▸ **Stated goal**
Can you reproduce, word for word, the part of the mailing-list message on SLP reductions with variable-length vectors from "On 11/22/2017 11:10" up to and including "the low-numbered elements."?

-- start Quoted passage --

On 11/22/2017 11:10 AM, Richard Sandiford wrote:
> Richard Sandiford <richard.sandif...@linaro.org> writes:
>> Two things stopped us using SLP reductions with variable-length vectors:
>>
>> (1) We didn't have a way of constructing the initial vector.
>> This patch does it by creating a vector full of the neutral
>> identity value and then using a shift-and-insert function
>> to insert any non-identity inputs into the low-numbered elements.
>> (The non-identity values are needed for double reductions.)
>> Alternatively, for unchained MIN/MAX reductions that have no neutral
>> value, we instead use the same duplicate-and-interleave approach as
>> for SLP constant and external definitions (added by a previous
>> patch).
>>
>> (2) The epilogue for constant-length vectors would extract the vector
>> elements associated with each SLP statement and do scalar arithmetic
>> on these individual elements. For variable-length vectors, the patch
>> instead creates a reduction vector for each SLP statement, replacing
>> the elements for other SLP statements with the identity value.
>> It then uses a hardware reduction instruction on each vector.

-- end Quoted passage --
-- start Provided records --

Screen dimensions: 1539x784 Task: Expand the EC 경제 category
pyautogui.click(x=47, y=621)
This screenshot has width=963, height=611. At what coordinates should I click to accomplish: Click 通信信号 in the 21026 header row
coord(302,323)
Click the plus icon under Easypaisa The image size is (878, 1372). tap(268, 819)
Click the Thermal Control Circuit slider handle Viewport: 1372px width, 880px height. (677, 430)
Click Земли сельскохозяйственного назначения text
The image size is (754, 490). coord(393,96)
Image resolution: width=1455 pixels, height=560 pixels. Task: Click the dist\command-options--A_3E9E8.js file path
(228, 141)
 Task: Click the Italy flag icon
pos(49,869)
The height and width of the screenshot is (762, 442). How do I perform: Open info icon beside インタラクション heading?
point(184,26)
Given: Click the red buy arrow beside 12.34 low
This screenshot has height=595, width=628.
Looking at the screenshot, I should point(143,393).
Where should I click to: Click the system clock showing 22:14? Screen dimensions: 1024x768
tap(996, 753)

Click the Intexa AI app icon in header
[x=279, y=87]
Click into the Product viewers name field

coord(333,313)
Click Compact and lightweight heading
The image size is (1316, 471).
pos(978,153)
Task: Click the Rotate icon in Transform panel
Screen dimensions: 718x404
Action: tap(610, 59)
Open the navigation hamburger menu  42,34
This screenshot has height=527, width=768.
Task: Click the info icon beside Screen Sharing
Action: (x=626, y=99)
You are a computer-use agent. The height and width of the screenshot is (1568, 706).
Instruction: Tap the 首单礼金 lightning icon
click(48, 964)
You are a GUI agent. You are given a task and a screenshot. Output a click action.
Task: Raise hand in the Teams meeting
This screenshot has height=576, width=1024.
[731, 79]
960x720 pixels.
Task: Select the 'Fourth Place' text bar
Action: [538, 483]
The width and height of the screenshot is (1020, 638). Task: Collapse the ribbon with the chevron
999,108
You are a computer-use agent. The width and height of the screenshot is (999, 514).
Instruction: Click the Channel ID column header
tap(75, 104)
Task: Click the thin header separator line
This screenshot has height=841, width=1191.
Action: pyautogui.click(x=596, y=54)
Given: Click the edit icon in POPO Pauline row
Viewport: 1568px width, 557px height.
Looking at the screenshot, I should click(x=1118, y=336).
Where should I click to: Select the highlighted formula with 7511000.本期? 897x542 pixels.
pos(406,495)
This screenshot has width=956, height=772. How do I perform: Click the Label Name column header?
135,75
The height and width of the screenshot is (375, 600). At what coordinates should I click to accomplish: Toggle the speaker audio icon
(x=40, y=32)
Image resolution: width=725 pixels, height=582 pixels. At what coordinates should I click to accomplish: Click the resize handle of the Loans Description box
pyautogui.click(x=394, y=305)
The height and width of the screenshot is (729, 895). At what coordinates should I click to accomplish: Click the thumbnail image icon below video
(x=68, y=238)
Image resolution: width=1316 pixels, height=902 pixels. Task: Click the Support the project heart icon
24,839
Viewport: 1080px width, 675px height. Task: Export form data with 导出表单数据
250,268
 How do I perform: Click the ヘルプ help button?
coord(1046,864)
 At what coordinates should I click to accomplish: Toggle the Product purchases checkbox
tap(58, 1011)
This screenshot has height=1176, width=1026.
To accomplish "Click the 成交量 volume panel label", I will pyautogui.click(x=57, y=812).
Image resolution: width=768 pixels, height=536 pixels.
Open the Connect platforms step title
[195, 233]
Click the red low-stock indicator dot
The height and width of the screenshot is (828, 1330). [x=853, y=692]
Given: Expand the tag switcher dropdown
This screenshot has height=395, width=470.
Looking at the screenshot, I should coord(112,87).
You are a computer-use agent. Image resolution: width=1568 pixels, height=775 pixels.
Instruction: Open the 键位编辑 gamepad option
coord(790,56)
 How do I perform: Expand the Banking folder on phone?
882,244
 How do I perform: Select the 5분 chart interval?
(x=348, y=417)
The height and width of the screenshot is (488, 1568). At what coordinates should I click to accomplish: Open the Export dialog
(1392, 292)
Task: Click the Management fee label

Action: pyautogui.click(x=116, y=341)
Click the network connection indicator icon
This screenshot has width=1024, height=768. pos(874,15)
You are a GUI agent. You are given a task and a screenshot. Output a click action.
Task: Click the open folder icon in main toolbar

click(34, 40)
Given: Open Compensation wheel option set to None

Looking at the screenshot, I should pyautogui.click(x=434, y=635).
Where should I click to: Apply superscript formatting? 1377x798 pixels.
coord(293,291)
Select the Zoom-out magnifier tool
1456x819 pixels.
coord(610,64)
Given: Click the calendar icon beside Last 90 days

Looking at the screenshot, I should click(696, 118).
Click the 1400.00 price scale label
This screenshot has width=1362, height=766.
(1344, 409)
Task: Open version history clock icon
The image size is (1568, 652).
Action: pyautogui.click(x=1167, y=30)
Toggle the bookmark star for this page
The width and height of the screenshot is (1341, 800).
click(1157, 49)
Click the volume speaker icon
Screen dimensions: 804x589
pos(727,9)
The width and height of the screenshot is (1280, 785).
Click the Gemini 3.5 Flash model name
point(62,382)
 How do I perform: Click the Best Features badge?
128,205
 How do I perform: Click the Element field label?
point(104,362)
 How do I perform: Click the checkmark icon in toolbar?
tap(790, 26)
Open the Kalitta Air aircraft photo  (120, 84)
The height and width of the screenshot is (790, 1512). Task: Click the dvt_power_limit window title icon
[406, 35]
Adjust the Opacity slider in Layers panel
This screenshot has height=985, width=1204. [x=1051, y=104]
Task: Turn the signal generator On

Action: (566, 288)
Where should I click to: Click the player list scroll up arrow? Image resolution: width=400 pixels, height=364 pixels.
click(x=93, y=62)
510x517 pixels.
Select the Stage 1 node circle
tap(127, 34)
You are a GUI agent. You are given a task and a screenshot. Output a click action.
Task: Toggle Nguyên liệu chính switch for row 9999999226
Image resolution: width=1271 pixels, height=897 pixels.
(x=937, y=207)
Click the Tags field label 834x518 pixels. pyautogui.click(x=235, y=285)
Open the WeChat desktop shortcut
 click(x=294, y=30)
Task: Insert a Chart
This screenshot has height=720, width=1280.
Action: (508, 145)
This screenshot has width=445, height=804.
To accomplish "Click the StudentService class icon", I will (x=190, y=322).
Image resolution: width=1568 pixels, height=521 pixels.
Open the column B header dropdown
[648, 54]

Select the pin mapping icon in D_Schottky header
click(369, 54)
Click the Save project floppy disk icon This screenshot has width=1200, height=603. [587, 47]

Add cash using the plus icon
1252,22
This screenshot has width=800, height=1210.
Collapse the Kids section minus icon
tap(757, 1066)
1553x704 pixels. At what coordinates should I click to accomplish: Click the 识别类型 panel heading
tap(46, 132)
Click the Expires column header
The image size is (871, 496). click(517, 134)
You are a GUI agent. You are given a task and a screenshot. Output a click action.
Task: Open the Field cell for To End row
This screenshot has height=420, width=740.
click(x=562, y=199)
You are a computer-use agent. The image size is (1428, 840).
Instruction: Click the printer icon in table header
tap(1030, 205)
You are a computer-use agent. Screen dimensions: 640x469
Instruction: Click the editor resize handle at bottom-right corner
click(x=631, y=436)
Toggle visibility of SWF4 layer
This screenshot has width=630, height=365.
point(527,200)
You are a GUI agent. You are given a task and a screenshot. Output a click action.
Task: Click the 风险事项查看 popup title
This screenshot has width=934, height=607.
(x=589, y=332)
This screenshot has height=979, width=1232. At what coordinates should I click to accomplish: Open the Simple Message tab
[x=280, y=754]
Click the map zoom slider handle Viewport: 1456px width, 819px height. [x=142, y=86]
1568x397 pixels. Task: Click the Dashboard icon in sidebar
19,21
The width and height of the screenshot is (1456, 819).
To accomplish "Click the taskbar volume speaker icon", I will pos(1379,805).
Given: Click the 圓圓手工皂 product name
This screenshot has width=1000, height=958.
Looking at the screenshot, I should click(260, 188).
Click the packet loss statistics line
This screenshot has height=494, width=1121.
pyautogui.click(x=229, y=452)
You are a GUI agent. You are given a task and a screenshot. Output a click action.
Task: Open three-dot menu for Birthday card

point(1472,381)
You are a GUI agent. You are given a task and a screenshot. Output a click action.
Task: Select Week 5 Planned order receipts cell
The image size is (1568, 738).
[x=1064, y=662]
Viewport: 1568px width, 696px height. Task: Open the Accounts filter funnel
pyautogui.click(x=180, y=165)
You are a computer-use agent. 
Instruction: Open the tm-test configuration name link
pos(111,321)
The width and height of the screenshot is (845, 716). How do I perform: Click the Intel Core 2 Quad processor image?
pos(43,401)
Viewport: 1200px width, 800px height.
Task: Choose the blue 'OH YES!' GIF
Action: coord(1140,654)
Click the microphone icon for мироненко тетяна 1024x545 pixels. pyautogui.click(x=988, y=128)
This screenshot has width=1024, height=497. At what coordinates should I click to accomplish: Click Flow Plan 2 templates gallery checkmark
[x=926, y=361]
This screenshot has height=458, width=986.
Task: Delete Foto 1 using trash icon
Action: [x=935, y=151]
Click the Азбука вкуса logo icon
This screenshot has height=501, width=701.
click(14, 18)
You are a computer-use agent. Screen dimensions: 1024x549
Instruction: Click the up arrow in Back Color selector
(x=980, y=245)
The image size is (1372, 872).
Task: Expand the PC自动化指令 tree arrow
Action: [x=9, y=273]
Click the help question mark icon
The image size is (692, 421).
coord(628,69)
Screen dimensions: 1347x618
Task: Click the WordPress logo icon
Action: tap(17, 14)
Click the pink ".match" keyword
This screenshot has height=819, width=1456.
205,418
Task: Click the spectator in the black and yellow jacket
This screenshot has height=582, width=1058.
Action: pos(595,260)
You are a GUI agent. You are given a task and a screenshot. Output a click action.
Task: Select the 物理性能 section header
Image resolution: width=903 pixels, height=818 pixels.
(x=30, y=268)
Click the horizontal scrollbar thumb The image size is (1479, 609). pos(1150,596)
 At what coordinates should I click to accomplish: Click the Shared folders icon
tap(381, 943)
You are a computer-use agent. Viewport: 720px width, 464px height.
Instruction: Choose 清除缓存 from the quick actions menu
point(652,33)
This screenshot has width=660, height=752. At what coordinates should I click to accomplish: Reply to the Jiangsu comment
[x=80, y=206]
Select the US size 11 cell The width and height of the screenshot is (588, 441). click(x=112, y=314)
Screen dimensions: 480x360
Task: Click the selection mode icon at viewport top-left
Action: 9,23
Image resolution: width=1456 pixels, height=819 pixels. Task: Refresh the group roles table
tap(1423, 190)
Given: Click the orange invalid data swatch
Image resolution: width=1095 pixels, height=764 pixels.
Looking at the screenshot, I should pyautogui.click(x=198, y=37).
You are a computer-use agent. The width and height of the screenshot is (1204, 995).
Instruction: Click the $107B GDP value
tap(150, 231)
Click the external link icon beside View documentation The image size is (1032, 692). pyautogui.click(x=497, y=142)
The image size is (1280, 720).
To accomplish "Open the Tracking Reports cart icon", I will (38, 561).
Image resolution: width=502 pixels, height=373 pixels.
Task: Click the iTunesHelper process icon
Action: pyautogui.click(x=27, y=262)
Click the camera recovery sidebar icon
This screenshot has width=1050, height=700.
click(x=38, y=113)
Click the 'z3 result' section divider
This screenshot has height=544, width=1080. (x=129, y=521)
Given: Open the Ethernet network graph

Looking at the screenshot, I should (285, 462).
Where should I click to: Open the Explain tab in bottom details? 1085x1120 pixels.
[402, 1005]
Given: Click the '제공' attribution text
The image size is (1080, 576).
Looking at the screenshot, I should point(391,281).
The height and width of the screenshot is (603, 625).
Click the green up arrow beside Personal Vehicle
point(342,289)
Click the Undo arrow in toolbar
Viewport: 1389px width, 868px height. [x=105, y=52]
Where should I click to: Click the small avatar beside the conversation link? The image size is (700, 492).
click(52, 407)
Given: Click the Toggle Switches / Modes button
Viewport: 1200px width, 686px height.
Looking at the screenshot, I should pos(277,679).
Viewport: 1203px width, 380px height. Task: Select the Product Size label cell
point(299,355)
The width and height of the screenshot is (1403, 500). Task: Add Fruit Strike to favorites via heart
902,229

-- end Provided records --

▸ **Response to this task**
On 11/22/2017 11:10 AM, Richard Sandiford wrote:
> Richard Sandiford <richard.sandif...@linaro.org> writes:
>> Two things stopped us using SLP reductions with variable-length vectors:
>>
>> (1) We didn't have a way of constructing the initial vector.
>> This patch does it by creating a vector full of the neutral
>> identity value and then using a shift-and-insert function
>> to insert any non-identity inputs into the low-numbered elements.